I know that Madame Blavatsky, in alluding to the theory of the fourth

dimension, has expressed an opinion that it is only a clumsy way of

stating the idea of the entire permeability of matter, and that Mr. W.

T. Stead has followed along the same lines, presenting the conception

to his readers under the name of throughth. Careful, oft-repeated

and detailed investigation does, however, seem to show quite

conclusively that this explanation does not cover all the facts. It is

a perfect description of etheric vision, but the further and quite

different idea of the fourth dimension as expounded by Mr. Hinton is

the only one which gives any kind of explanation down here of the

constantly-observed facts of astral vision. I would therefore venture

deferentially to suggest that when Madame Blavatsky wrote as she did,

she had in mind etheric vision and not astral, and that the extreme

applicability of the phrase to this other and higher faculty, of which

she was not at the moment thinking, did not occur to her.

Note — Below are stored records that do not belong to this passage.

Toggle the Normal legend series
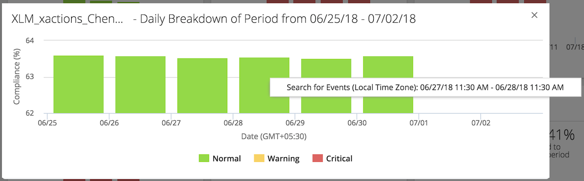 pos(219,159)
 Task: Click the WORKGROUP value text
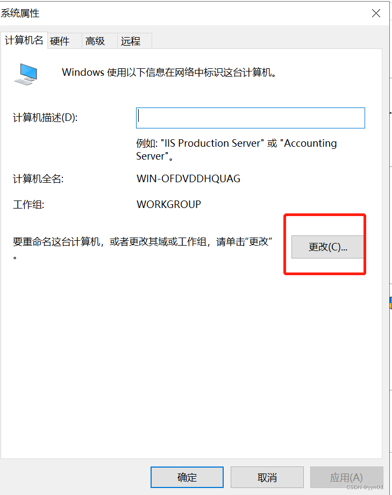(x=169, y=204)
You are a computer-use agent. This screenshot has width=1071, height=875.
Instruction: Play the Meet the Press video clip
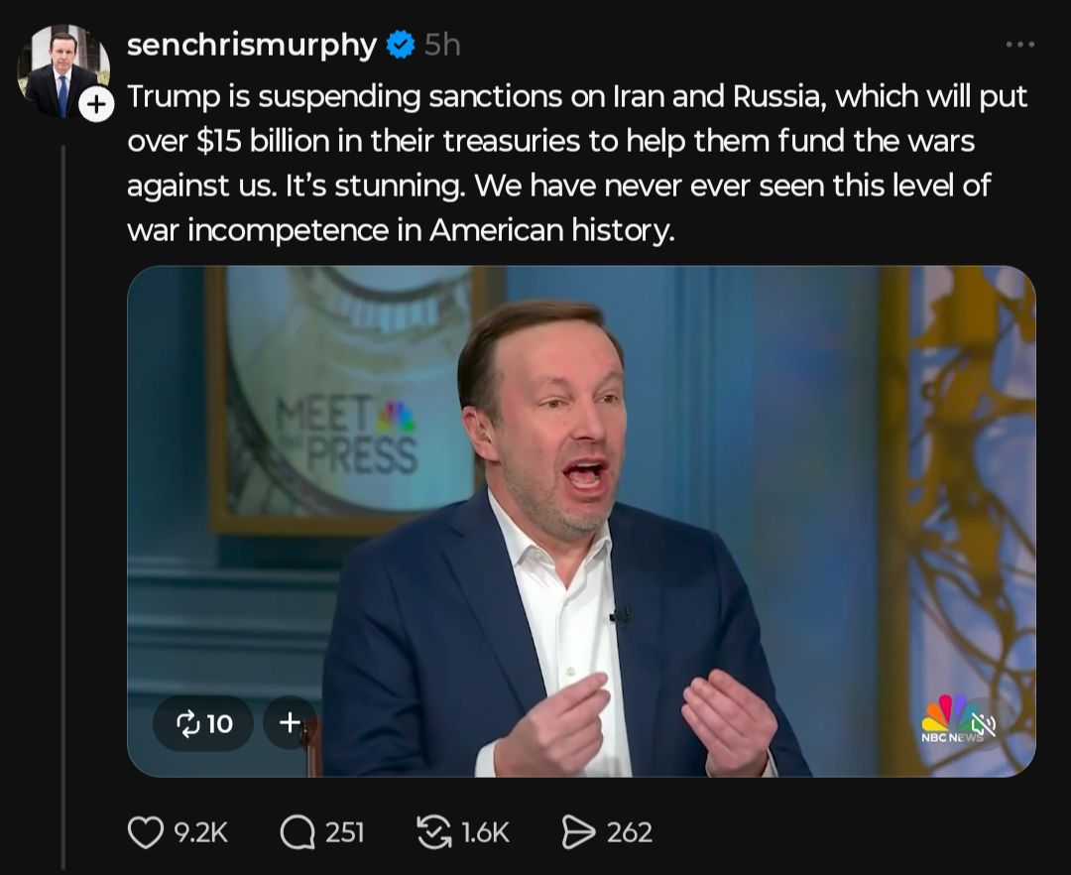point(581,496)
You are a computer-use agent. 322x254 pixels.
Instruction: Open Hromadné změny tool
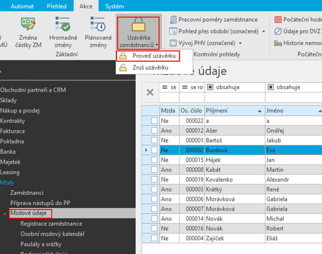[x=63, y=26]
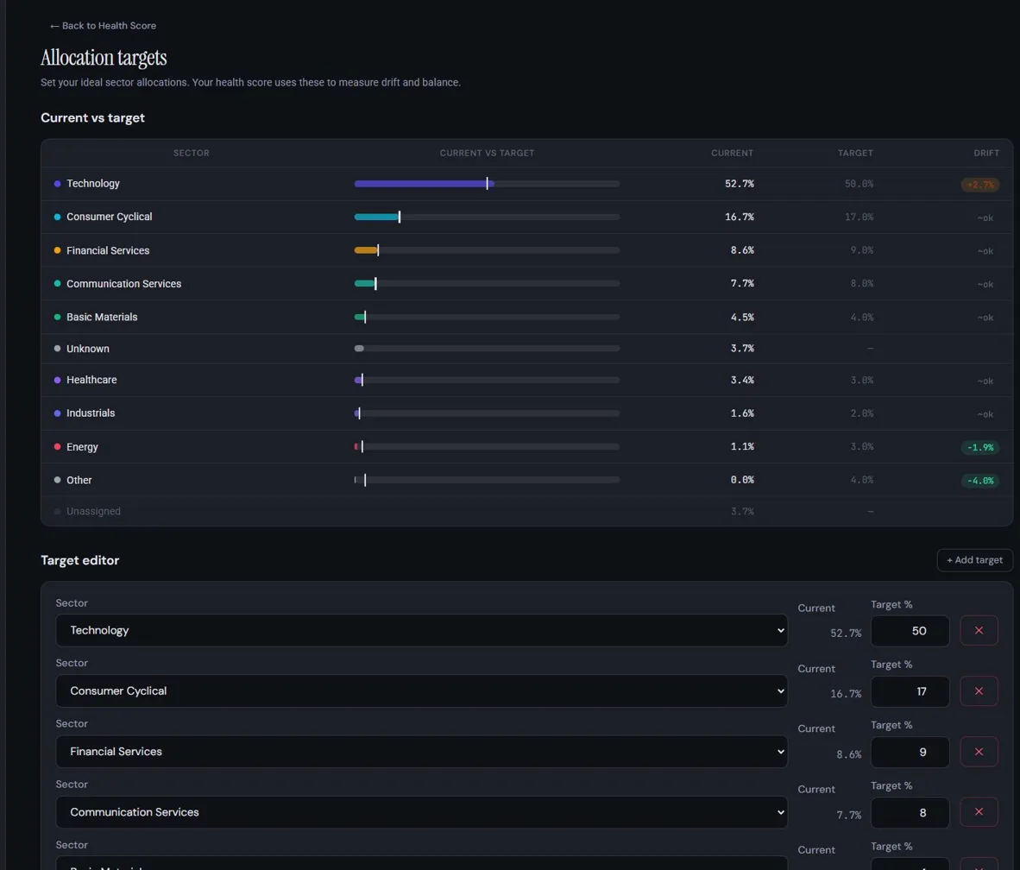Open the Financial Services sector dropdown
Viewport: 1020px width, 870px height.
421,752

The possession of this extraordinary and scarcely expressible power,

then, must always be borne in mind through all that follows. It lays

every point in the interior of every solid body absolutely open to the

gaze of the seer, just as every point in the interior of a circle lies

open to the gaze of a man looking down upon it.



But even this is by no means all that it gives to its possessor. He

sees not only the inside as well as the outside of every object, but

also its astral counterpart. Every atom and molecule of physical

matter has its corresponding astral atoms and molecules, and the mass

which is built up out of these is clearly visible to our clairvoyant.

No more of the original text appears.